◆ **Aim of the task**
Word for word, the listing below should be printed again.

◆ **Given records**

------------------------------------------------

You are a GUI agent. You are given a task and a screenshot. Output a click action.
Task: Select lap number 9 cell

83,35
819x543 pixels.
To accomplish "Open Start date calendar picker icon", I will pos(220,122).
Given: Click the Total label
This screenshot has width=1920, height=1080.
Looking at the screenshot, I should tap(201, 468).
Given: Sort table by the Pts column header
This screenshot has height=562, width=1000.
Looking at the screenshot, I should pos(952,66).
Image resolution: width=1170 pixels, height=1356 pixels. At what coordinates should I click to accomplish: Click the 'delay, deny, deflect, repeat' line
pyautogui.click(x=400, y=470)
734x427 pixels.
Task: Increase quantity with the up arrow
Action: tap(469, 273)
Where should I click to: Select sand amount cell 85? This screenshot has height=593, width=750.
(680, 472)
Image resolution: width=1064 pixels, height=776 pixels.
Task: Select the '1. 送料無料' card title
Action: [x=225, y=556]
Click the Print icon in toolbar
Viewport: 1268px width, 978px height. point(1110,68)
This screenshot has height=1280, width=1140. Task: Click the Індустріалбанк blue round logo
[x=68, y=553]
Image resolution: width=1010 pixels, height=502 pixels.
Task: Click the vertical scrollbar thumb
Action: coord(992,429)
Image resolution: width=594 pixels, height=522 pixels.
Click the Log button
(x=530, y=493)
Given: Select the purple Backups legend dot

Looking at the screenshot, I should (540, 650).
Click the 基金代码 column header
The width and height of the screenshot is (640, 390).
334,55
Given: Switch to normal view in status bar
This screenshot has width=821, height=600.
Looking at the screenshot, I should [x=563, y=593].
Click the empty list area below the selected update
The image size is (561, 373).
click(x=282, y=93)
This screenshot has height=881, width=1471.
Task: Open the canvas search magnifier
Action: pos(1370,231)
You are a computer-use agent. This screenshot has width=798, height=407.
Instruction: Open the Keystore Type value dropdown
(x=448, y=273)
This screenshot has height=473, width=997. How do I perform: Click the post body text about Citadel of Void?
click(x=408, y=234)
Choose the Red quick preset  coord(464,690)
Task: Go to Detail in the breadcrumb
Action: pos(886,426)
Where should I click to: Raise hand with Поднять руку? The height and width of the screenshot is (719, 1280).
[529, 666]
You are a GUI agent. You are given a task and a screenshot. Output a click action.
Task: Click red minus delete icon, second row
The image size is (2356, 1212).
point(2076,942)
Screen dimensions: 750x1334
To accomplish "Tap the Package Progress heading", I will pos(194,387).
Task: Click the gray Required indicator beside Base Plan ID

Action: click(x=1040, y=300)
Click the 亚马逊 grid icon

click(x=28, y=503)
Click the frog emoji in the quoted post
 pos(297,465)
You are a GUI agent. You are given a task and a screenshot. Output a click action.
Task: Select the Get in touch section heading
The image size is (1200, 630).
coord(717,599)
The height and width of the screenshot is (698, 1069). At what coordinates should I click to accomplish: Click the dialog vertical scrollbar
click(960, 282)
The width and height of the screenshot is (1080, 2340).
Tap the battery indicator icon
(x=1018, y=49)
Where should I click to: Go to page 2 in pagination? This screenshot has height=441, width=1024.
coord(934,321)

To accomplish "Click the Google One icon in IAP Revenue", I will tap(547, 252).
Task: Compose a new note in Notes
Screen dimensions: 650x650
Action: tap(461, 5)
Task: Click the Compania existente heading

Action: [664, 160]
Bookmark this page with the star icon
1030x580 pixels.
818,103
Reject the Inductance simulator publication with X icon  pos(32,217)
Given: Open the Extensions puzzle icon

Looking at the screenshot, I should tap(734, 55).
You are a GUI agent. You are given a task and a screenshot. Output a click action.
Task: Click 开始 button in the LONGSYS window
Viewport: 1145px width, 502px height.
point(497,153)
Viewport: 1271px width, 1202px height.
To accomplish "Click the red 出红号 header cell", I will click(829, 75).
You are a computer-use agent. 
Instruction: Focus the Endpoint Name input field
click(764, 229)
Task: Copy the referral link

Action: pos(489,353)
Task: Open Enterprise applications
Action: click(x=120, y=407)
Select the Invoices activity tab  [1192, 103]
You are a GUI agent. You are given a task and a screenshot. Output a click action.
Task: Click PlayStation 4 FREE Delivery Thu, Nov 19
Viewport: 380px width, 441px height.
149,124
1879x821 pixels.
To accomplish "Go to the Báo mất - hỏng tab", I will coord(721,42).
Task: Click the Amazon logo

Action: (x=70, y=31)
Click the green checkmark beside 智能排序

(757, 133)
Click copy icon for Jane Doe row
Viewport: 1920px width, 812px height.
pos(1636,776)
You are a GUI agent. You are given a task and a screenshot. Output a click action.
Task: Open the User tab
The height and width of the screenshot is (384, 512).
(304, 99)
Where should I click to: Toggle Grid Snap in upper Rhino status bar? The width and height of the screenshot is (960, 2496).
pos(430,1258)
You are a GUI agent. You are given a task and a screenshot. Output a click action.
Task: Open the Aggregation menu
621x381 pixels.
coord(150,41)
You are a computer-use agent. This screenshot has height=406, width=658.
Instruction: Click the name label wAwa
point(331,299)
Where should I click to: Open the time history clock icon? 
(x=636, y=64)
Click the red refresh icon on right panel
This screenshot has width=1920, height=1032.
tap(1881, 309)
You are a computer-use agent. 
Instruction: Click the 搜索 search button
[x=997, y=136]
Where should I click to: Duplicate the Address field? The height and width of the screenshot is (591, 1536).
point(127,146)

------------------------------------------------

◆ **Task response**
You are a GUI agent. You are given a task and a screenshot. Output a click action.
Task: Select lap number 9 cell

83,35
819x543 pixels.
To accomplish "Open Start date calendar picker icon", I will pos(220,122).
Given: Click the Total label
This screenshot has width=1920, height=1080.
Looking at the screenshot, I should tap(201, 468).
Given: Sort table by the Pts column header
This screenshot has height=562, width=1000.
Looking at the screenshot, I should pos(952,66).
Image resolution: width=1170 pixels, height=1356 pixels. At what coordinates should I click to accomplish: Click the 'delay, deny, deflect, repeat' line
pyautogui.click(x=400, y=470)
734x427 pixels.
Task: Increase quantity with the up arrow
Action: tap(469, 273)
Where should I click to: Select sand amount cell 85? This screenshot has height=593, width=750.
(680, 472)
Image resolution: width=1064 pixels, height=776 pixels.
Task: Select the '1. 送料無料' card title
Action: [x=225, y=556]
Click the Print icon in toolbar
Viewport: 1268px width, 978px height. point(1110,68)
This screenshot has height=1280, width=1140. Task: Click the Індустріалбанк blue round logo
[x=68, y=553]
Image resolution: width=1010 pixels, height=502 pixels.
Task: Click the vertical scrollbar thumb
Action: coord(992,429)
Image resolution: width=594 pixels, height=522 pixels.
Click the Log button
(x=530, y=493)
Given: Select the purple Backups legend dot

Looking at the screenshot, I should (540, 650).
Click the 基金代码 column header
The width and height of the screenshot is (640, 390).
334,55
Given: Switch to normal view in status bar
This screenshot has width=821, height=600.
Looking at the screenshot, I should [x=563, y=593].
Click the empty list area below the selected update
The image size is (561, 373).
click(x=282, y=93)
This screenshot has height=881, width=1471.
Task: Open the canvas search magnifier
Action: pos(1370,231)
You are a computer-use agent. This screenshot has width=798, height=407.
Instruction: Open the Keystore Type value dropdown
(x=448, y=273)
This screenshot has height=473, width=997. How do I perform: Click the post body text about Citadel of Void?
click(x=408, y=234)
Choose the Red quick preset  coord(464,690)
Task: Go to Detail in the breadcrumb
Action: pos(886,426)
Where should I click to: Raise hand with Поднять руку? The height and width of the screenshot is (719, 1280).
[529, 666]
You are a GUI agent. You are given a task and a screenshot. Output a click action.
Task: Click red minus delete icon, second row
The image size is (2356, 1212).
point(2076,942)
Screen dimensions: 750x1334
To accomplish "Tap the Package Progress heading", I will pos(194,387).
Task: Click the gray Required indicator beside Base Plan ID

Action: click(x=1040, y=300)
Click the 亚马逊 grid icon

click(x=28, y=503)
Click the frog emoji in the quoted post
 pos(297,465)
You are a GUI agent. You are given a task and a screenshot. Output a click action.
Task: Select the Get in touch section heading
The image size is (1200, 630).
coord(717,599)
The height and width of the screenshot is (698, 1069). At what coordinates should I click to accomplish: Click the dialog vertical scrollbar
click(960, 282)
The width and height of the screenshot is (1080, 2340).
Tap the battery indicator icon
(x=1018, y=49)
Where should I click to: Go to page 2 in pagination? This screenshot has height=441, width=1024.
coord(934,321)

To accomplish "Click the Google One icon in IAP Revenue", I will tap(547, 252).
Task: Compose a new note in Notes
Screen dimensions: 650x650
Action: tap(461, 5)
Task: Click the Compania existente heading

Action: [664, 160]
Bookmark this page with the star icon
1030x580 pixels.
818,103
Reject the Inductance simulator publication with X icon  pos(32,217)
Given: Open the Extensions puzzle icon

Looking at the screenshot, I should tap(734, 55).
You are a GUI agent. You are given a task and a screenshot. Output a click action.
Task: Click 开始 button in the LONGSYS window
Viewport: 1145px width, 502px height.
point(497,153)
Viewport: 1271px width, 1202px height.
To accomplish "Click the red 出红号 header cell", I will click(829, 75).
You are a computer-use agent. 
Instruction: Focus the Endpoint Name input field
click(764, 229)
Task: Copy the referral link

Action: pos(489,353)
Task: Open Enterprise applications
Action: click(x=120, y=407)
Select the Invoices activity tab  [1192, 103]
You are a GUI agent. You are given a task and a screenshot. Output a click action.
Task: Click PlayStation 4 FREE Delivery Thu, Nov 19
Viewport: 380px width, 441px height.
149,124
1879x821 pixels.
To accomplish "Go to the Báo mất - hỏng tab", I will coord(721,42).
Task: Click the Amazon logo

Action: (x=70, y=31)
Click the green checkmark beside 智能排序

(757, 133)
Click copy icon for Jane Doe row
Viewport: 1920px width, 812px height.
pos(1636,776)
You are a GUI agent. You are given a task and a screenshot. Output a click action.
Task: Open the User tab
The height and width of the screenshot is (384, 512).
(304, 99)
Where should I click to: Toggle Grid Snap in upper Rhino status bar? The width and height of the screenshot is (960, 2496).
pos(430,1258)
You are a GUI agent. You are given a task and a screenshot. Output a click action.
Task: Open the Aggregation menu
621x381 pixels.
coord(150,41)
You are a computer-use agent. This screenshot has height=406, width=658.
Instruction: Click the name label wAwa
point(331,299)
Where should I click to: Open the time history clock icon? 
(x=636, y=64)
Click the red refresh icon on right panel
This screenshot has width=1920, height=1032.
tap(1881, 309)
You are a computer-use agent. 
Instruction: Click the 搜索 search button
[x=997, y=136]
Where should I click to: Duplicate the Address field? The height and width of the screenshot is (591, 1536).
point(127,146)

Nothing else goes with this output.